The company aims to attend the remaining suspected lot vehicles of CBR 250R at the earliest, it added.
"This recall is applicable for 11,500 units of CBR 250R Standard variant manufactured in India between March 2011 and September 2012," Honda Motorcycle & Scooter India (HMSI) said.
Outlining the defect, the two-wheeler manufacturer said there is a possibility of limited ineffectiveness in front brake application, though this concern does not impact the overall braking functionality and effectiveness of front and rear brakes under normal riding conditions.
In November 2012, HMSI had announced to recall the bikes, which were produced and sold in India.
HMSI had announced that it would rectify the problem free of cost, irrespective to the warranty status of the vehicle.
At the time of announcing the recall, the Standard variant of the CBR 250R was available for Rs 1.48 lakh (ex-showroom, Delhi).
The move is probably the first for the Japanese auto giant's two-wheeler arm in India, although its passenger car division has had many such instances here in recent past.
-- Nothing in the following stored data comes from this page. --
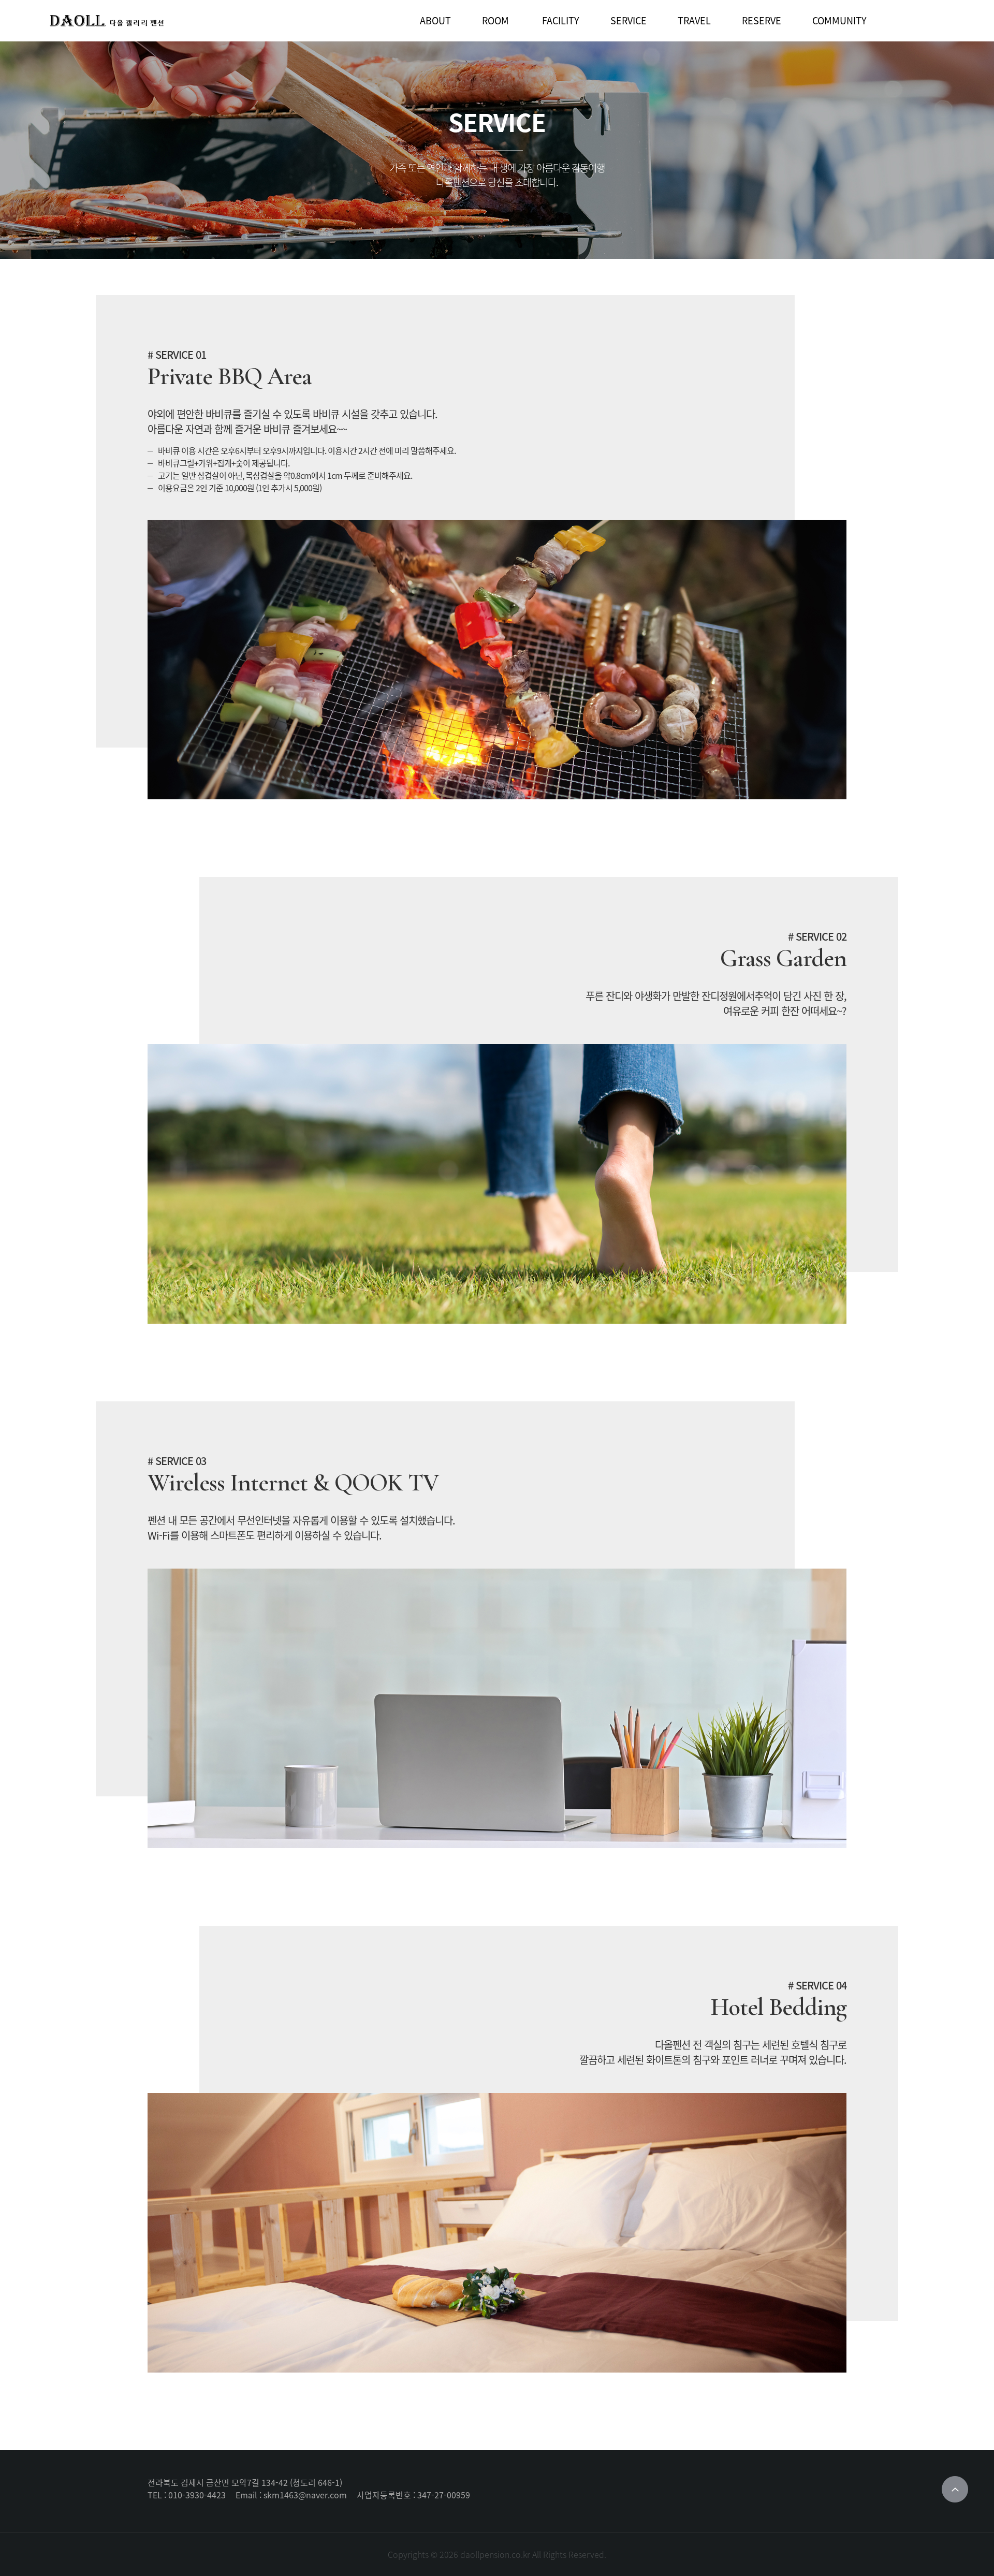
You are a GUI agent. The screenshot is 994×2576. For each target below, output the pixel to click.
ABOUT (435, 20)
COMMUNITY (839, 20)
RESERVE (761, 20)
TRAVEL (694, 20)
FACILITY (560, 20)
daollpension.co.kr (495, 2554)
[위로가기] (955, 2489)
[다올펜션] (107, 21)
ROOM (495, 20)
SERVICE (628, 20)
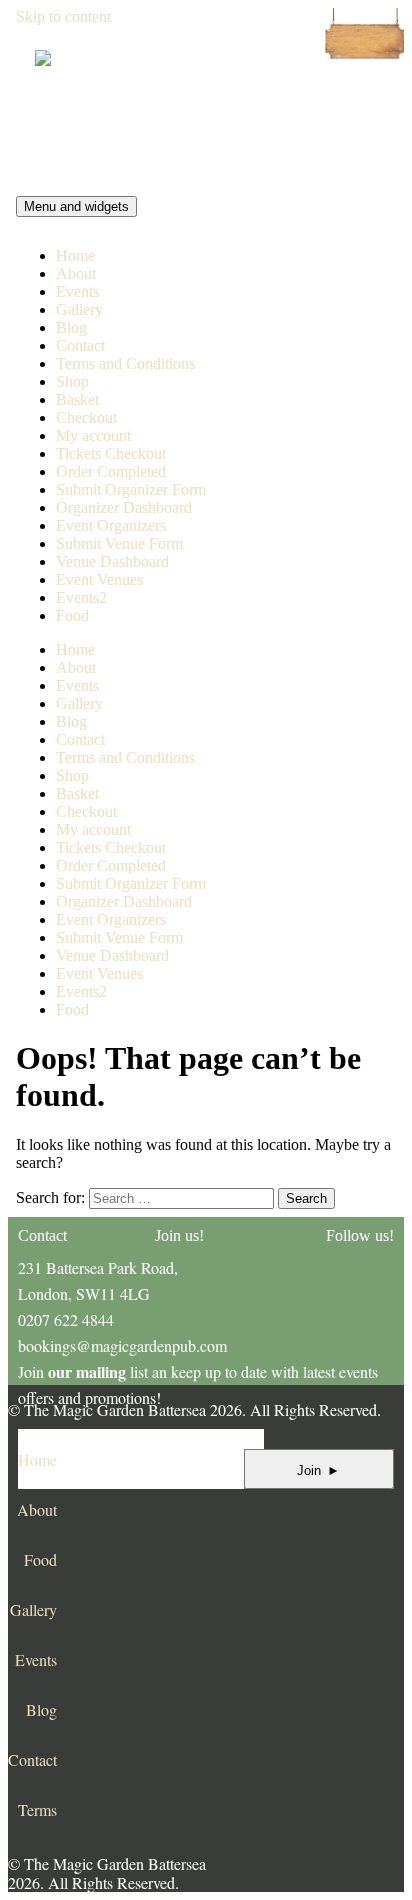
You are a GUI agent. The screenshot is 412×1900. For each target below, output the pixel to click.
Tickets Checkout (111, 453)
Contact (80, 345)
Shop (72, 381)
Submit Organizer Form (131, 489)
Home (75, 255)
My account (93, 435)
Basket (77, 399)
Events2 (81, 597)
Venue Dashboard (112, 561)
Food (72, 615)
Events (77, 291)
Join (318, 1470)
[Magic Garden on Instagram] (366, 1496)
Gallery (79, 309)
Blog (71, 327)
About (76, 273)
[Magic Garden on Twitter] (311, 1496)
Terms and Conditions (125, 363)
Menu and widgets (76, 206)
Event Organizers (111, 525)
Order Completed (111, 471)
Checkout (86, 417)
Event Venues (99, 579)
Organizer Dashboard (124, 507)
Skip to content (63, 16)
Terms (37, 1809)
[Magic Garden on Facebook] (256, 1496)
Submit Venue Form (119, 543)
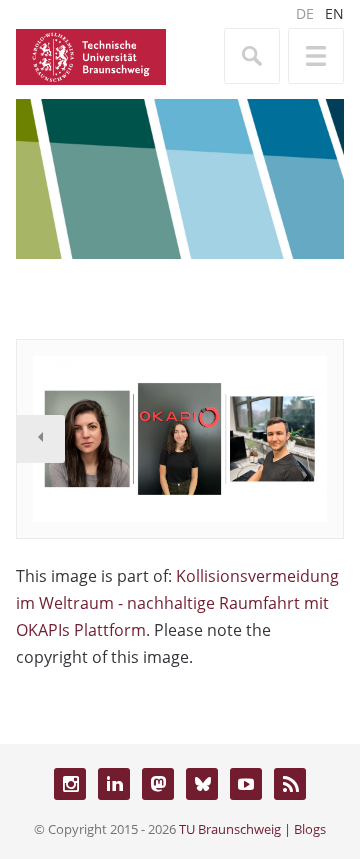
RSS (290, 784)
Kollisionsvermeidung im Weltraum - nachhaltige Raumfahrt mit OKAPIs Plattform (177, 603)
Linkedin (114, 784)
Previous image (41, 439)
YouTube (246, 784)
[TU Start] (91, 55)
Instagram (70, 784)
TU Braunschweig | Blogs (252, 829)
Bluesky (202, 784)
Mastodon (158, 784)
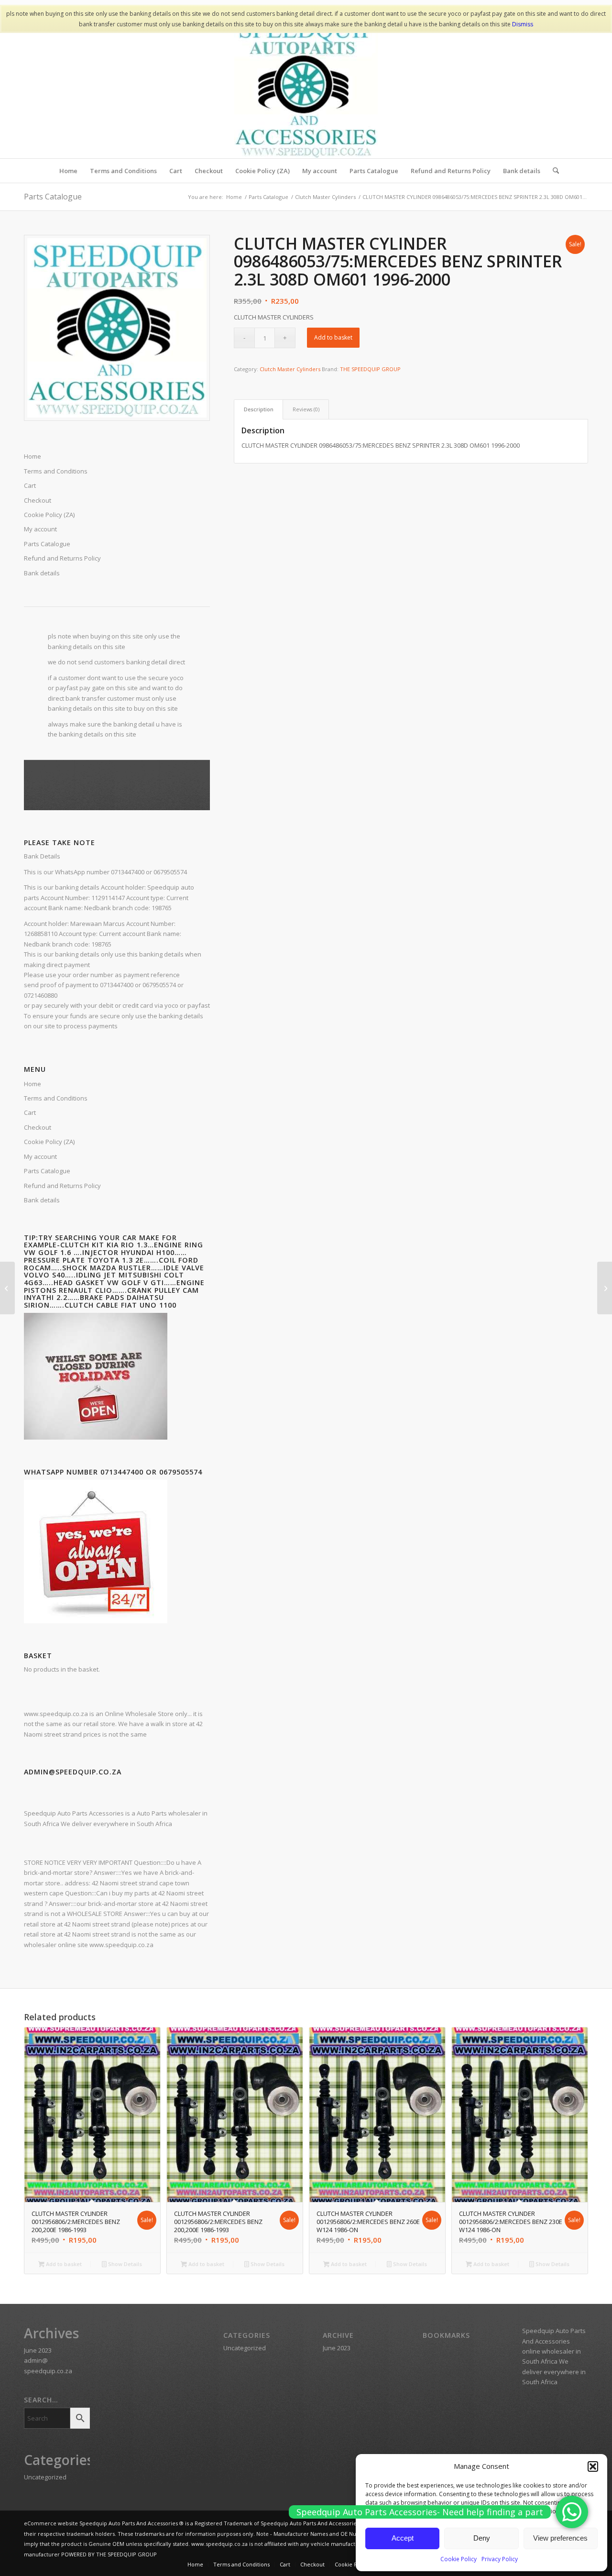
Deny (481, 2538)
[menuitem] (68, 171)
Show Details (124, 2264)
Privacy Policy (499, 2559)
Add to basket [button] (63, 2264)
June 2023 (38, 2350)
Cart (30, 485)
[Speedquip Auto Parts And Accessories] (306, 86)
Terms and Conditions (55, 471)
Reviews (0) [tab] (306, 409)
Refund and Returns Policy (62, 558)
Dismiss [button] (522, 24)
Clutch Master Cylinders (290, 369)
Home (32, 456)
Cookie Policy (458, 2559)
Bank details (42, 573)
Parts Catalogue (53, 196)
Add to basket (333, 337)
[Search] (552, 171)
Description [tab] (258, 409)
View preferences (560, 2538)
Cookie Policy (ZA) (49, 514)
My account (40, 529)
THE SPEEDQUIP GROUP (370, 369)
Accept (403, 2538)
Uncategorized (45, 2477)
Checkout (37, 500)
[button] (593, 2466)
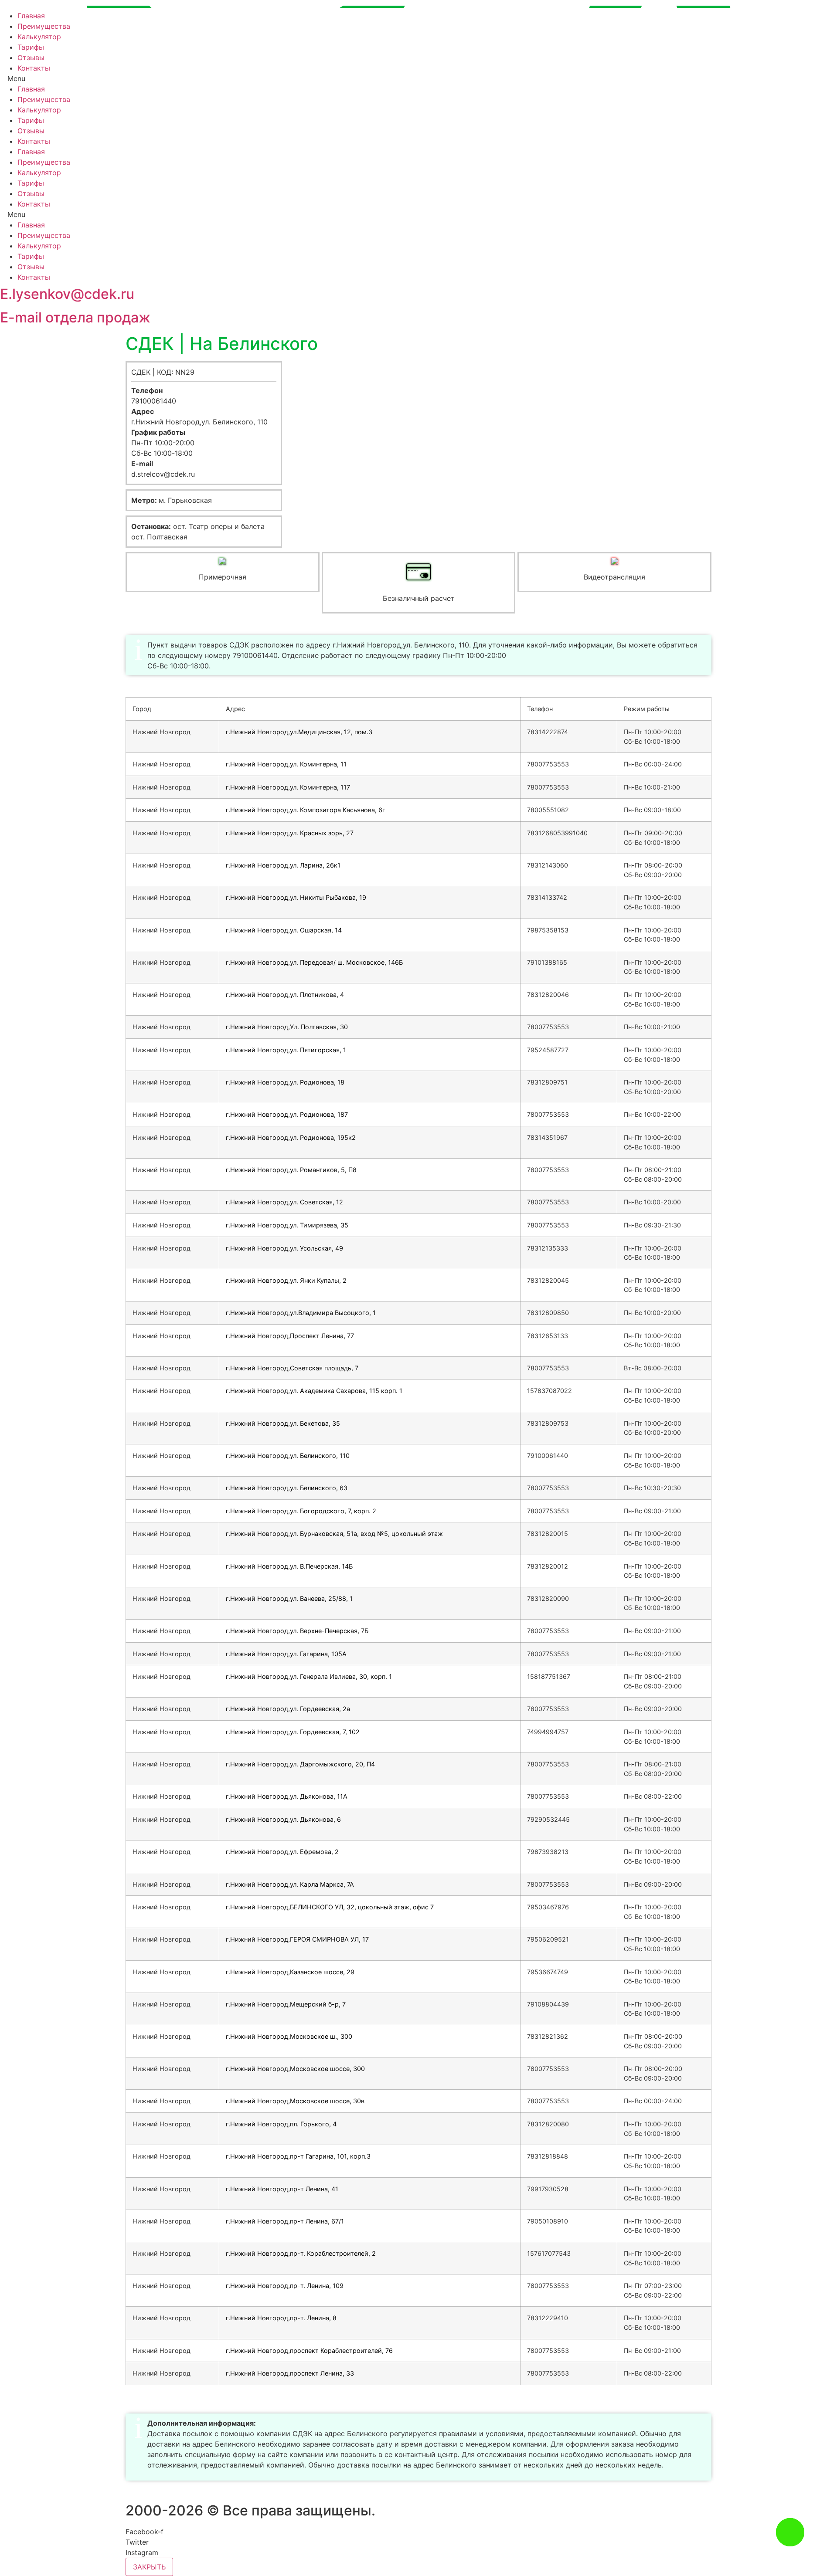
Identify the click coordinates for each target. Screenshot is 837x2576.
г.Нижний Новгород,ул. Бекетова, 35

Last year, Honda's erstwhile joint venture, Honda Siel Cars India (HSCI), had recalled 72,115 units of its mid-sized sedan City to replace the defective power window switches.
In 2011, HSCI had announced a similar recall of 57,853 units of its third generation City to replace a faulty engine part, as part of a global exercise.
In January 2010 also, it had recalled 8,532 units of the City, manufactured in 2007.
In 2007, HSCI had recalled about 4,000 units of CR-V and 2,300 units of the luxury sedan Accord, in a move described by the company as product update. This had led to a total replacement and change in design of CR-V's fuel tank and upgrade of fuel relay in Accord.